We have been astonishingly lucky, so much so that I don’t think most of us are aware of it. Despite the Spanish Flu, despite World Wars I and II, the Cuban Missile Crisis, AIDS, 9/11, the administration of Donald Trump and coronavirus, we have always managed to scrape through. No asteroid the size of Mount Everest has struck us. No nuclear holocaust has blocked out the sun or poisoned our atmosphere. Global warming hasn’t caused feedback loops to create universally unlivable temperatures. Yet.

The fact that we are all still here is proof that we haven’t been destroyed. And yet never before in my lifetime have there been so many different ways we could do it. Never before has global suicide been so credibly and immediately within our reach.

And yet many of us go on acting as if all is well and we will all be around forever. After all, the Spanish Flu didn’t wipe us out in 1918 so why should coronavirus? That we will learn to live with it seems to be the prevailing belief. And it may even be true. The problem is we don’t know for sure and, because we’ve had such an astonishing run of good luck, I think we have come to believe that we always will.

Consider the fact that contracting HIV in the 80s was practically a death sentence. It was a terrifying reality and any careless person could have contracted it.
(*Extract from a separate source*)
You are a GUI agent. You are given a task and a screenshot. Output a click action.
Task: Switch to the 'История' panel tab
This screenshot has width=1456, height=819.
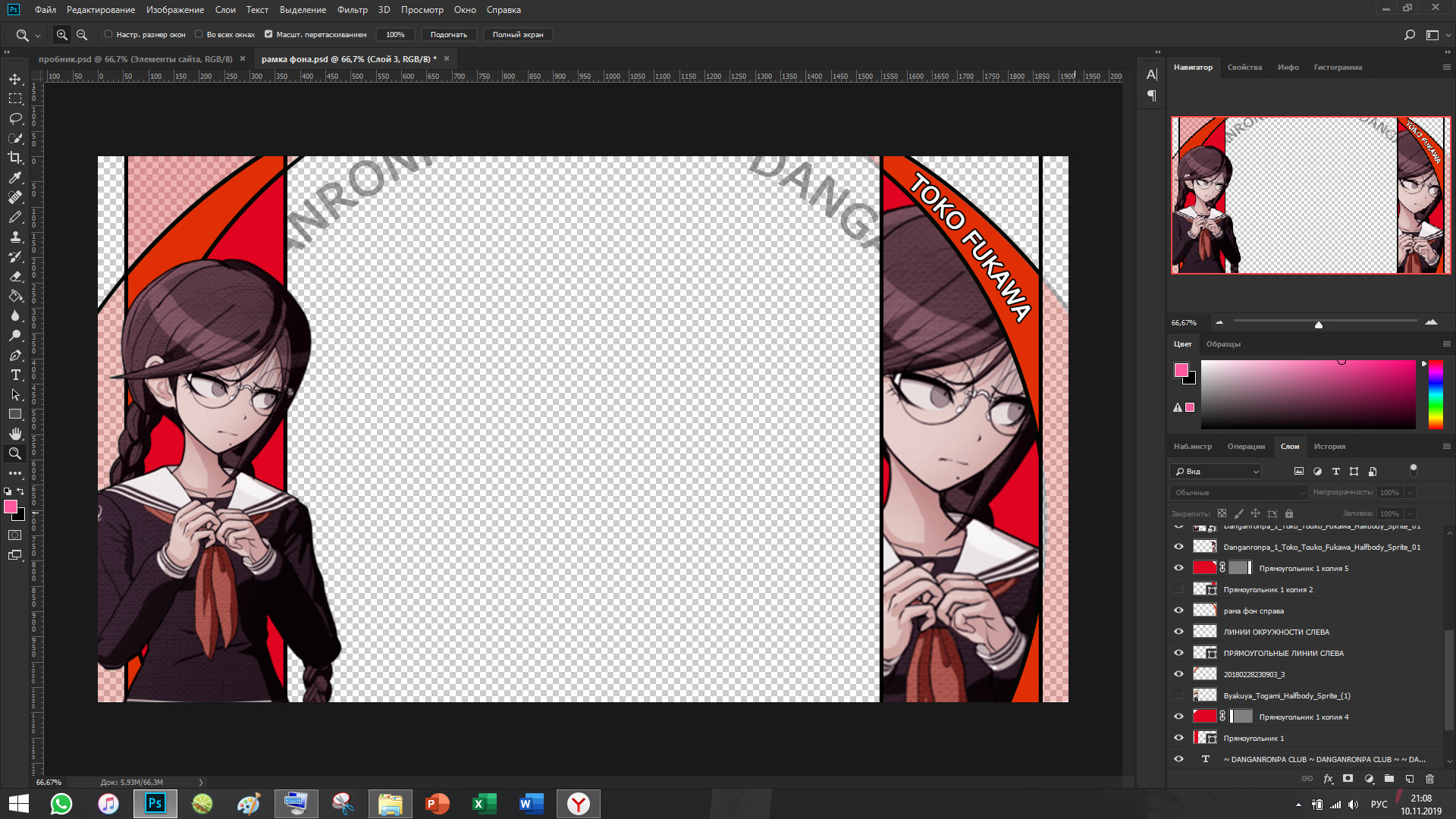[x=1329, y=447]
The good news is it was a weak virus that was very difficult to transmit. But what if it hadn’t been? What if the AIDS virus had been as contagious as chicken pox? The answer is there is absolutely no reason at all why it couldn’t have been. The fact that it wasn’t isn’t because we are special. It’s because of dumb luck.

There is no reason why coronavirus can’t get more deadly and more contagious. We know this because it already has. The Delta Variant is more deadly and more contagious than the original coronavirus. Vaccines that were once rated effective in the 90 percentile have dropped to 60 percentile efficacy. There is no reason why the next variant won’t be more deadly still.

For example, Coronavirus could mutate into a strain that could be 99% lethal and transmittable through a mask from across the street. Again, there’s nothing stopping that from happening. Think otherwise? Why? Because it’s never happened before? Of course it hasn’t. We’re still here, right?

If we hope to survive as a species we need to stop behaving as if we are immortal as a species, we need to grow up. There are four credible threats to our existence right now: a worldwide deadly pandemic, a nuclear holocaust, global warming and collision with a meteor or comet. As individuals we can do something about the first 3. Maybe, if we’re lucky. But we need to start and we need to start today. Because one day our unbelievable luck will run out. Let’s start making our own luck. This human childhood needs to end. And, as ever, ladies and gentlemen, brothers and sisters, comrades and friends, stay safe.